According to Dawai's calculations, only 51% of the US$3.22 trillion in foreign reserves is brought about by real trade surplus and real long-term foreign investment. The remaining 49% of foreign reserves are caused by short-term and speculative investment.
driven by international capital.
Therefore, the downward pressure on foreign exchange reserves and the pressure on capital outflows are likely to be much higher than we expected, because the liquidity of short-term, speculative international capital is much more flexible than the liquidity of capital brought by FDI and trade.
Much faster.
▌4. Is the Chinese government capable of preventing this capital outflow?
The inflow of U.S. dollars into China over the past many years has accumulated to about 3 trillion U.S. dollars, which means that after the appreciation trend of the RMB disappears and China's economic growth is weak, at least these 3 trillion U.S. dollars will have an incentive to flow back abroad.
The Chinese government’s recent capital controls appear to have choked off capital outflows.
But is this the case?
Is the Chinese government really capable of preventing this capital outflow?
First, let’s analyze the US$3 trillion of funds flowing into China and the composition of foreign assets in our hands.
If we regard the inflow of US$3 trillion in assets as the enemy, then the foreign assets we hold are bullets to attack the enemy and shields to block invasion.
Regarding our enemy’s “3 trillion U.S. dollars”, compared with other countries, no emerging country can be found to have more capital inflows than us.
Therefore, China is the country most seriously threatened by capital outflows among all emerging economies.
Some people say, "Although my country has the largest capital inflow, our country's foreign assets are already over 6 trillion, which is enough to withstand the threat of capital outflow." This is not the case.
55% of my country's foreign assets are foreign exchange reserves.
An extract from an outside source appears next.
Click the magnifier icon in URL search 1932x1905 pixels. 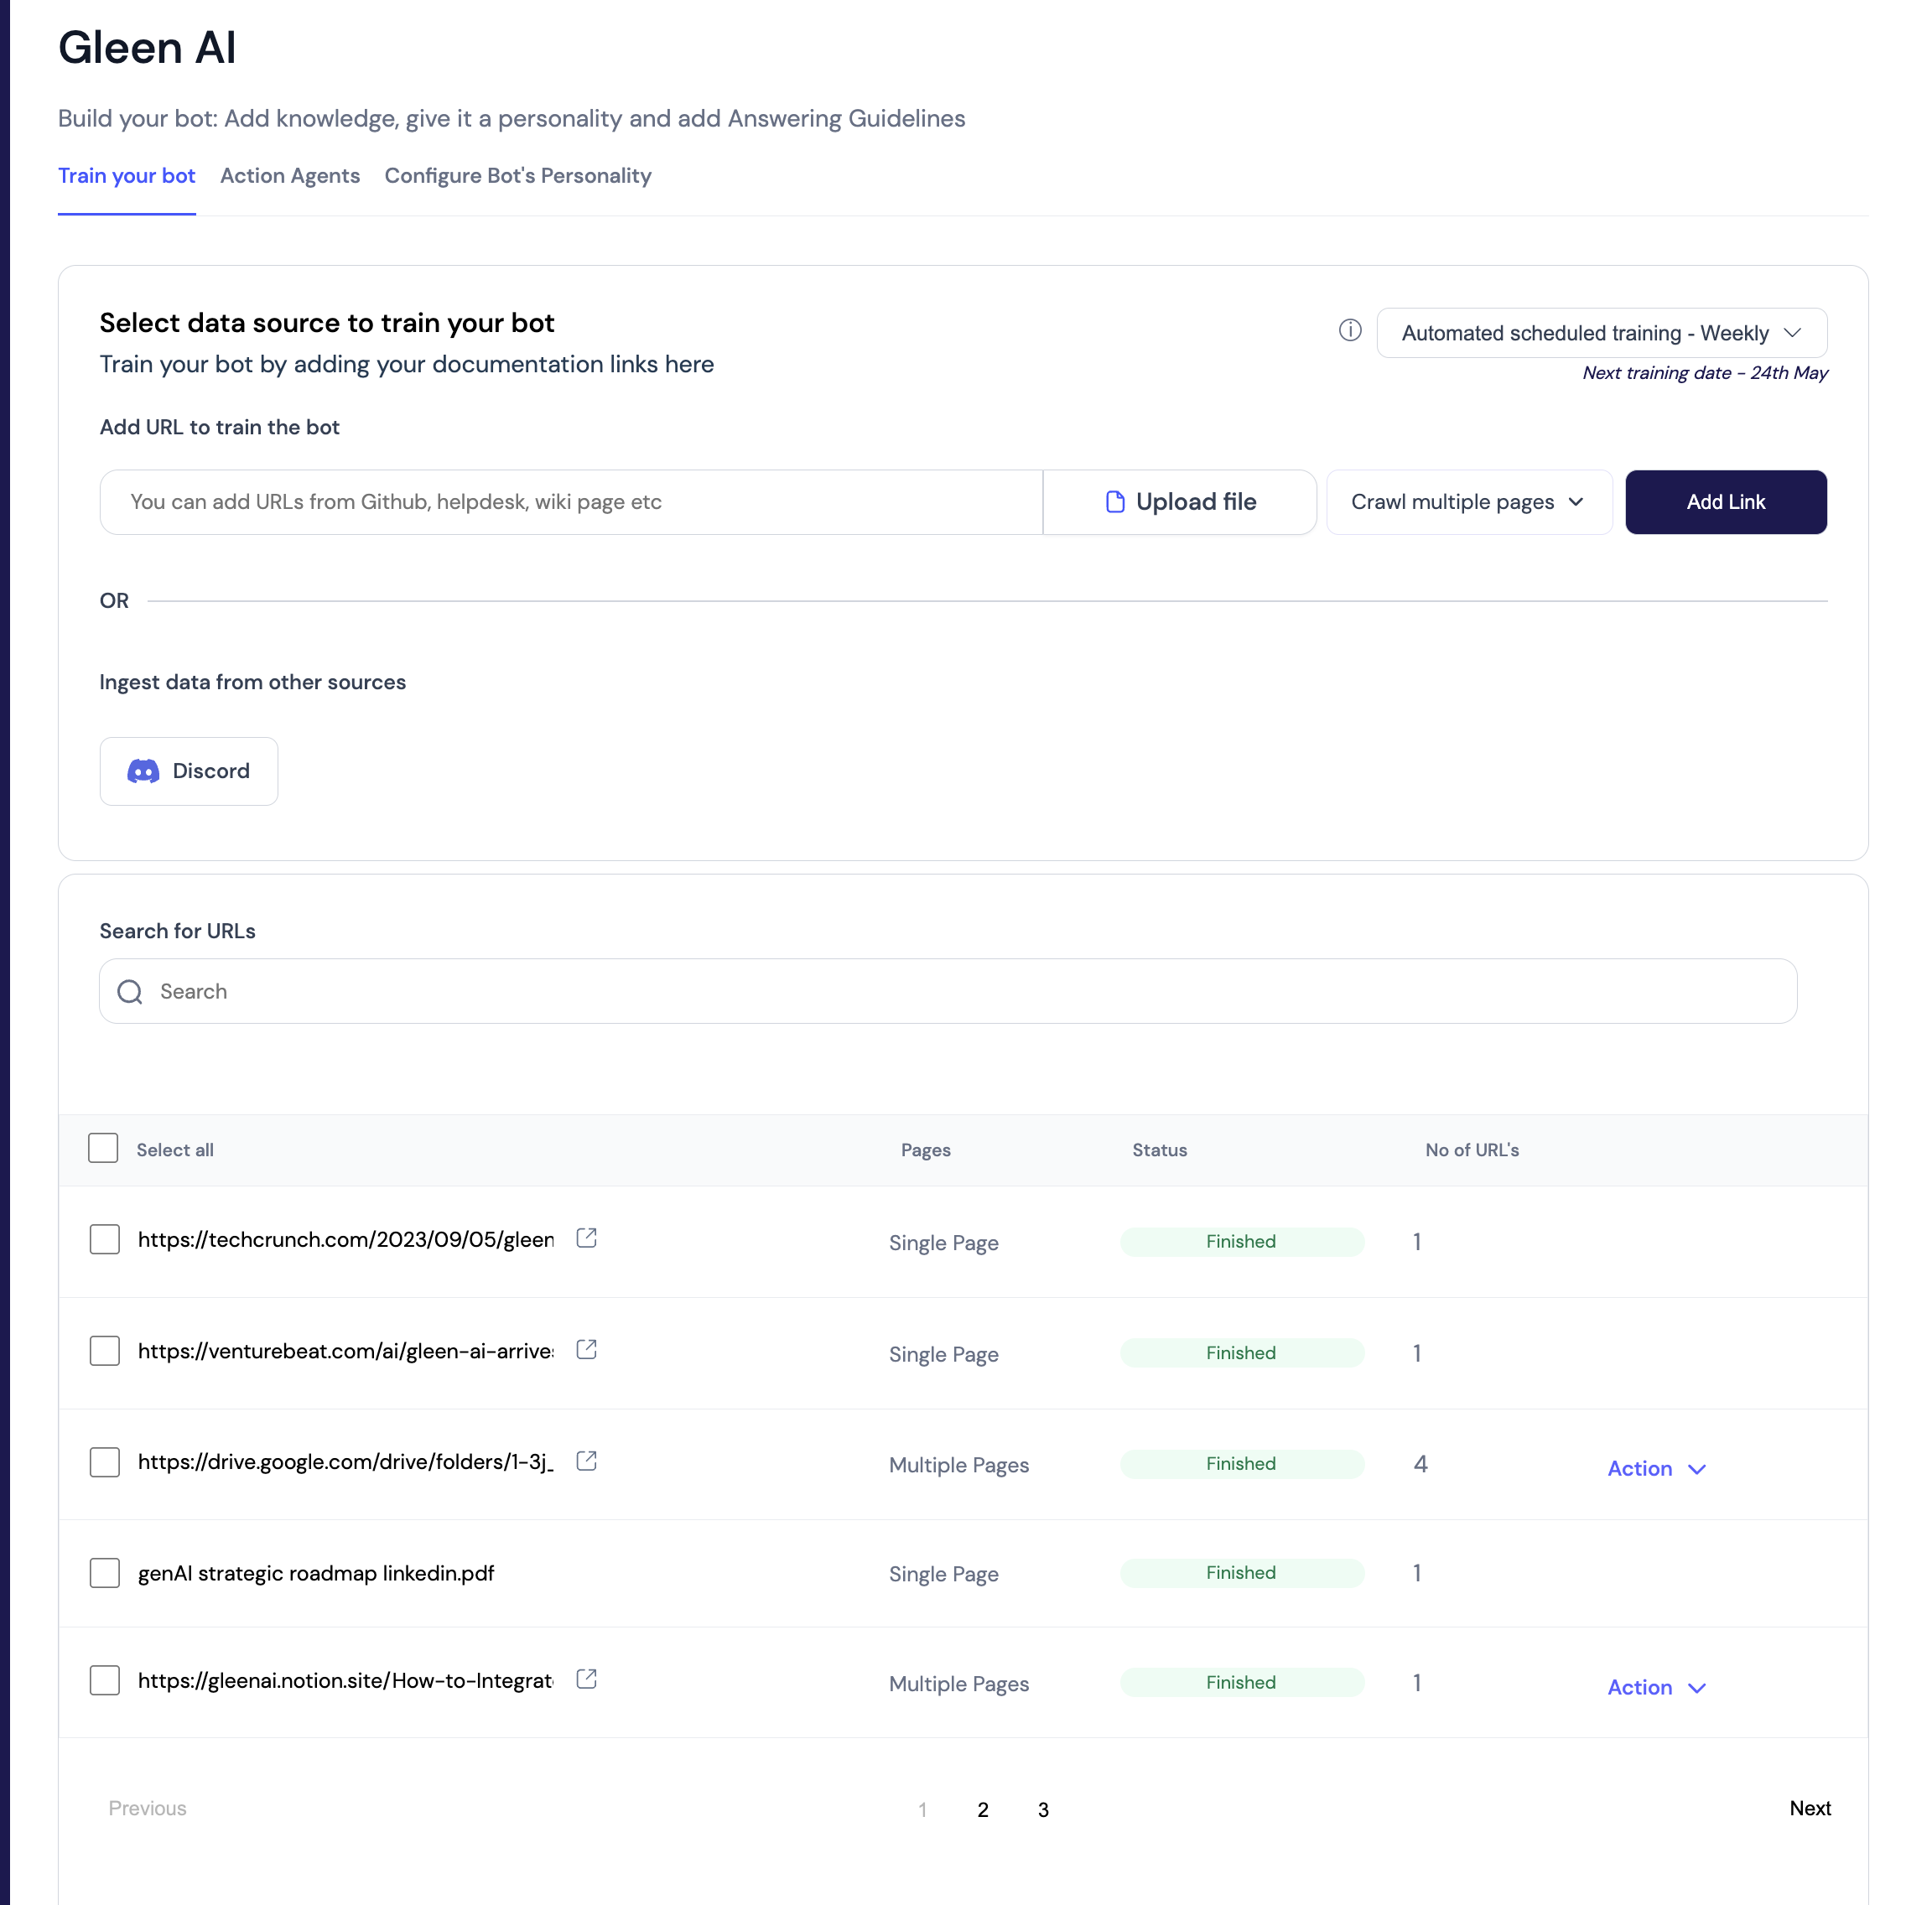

There are three major shortcomings in using foreign exchange reserves to intervene in the RMB exchange rate: 1. The consumption of foreign exchange reserves will bring about expectations and panic of RMB depreciation.
When the government uses foreign exchange reserves to prevent the depreciation of the renminbi, the foreign exchange reserves will be quickly depleted. For example, from last year's exchange rate reform to the beginning of the year, foreign exchange reserves quickly shrank by nearly 400 billion US dollars.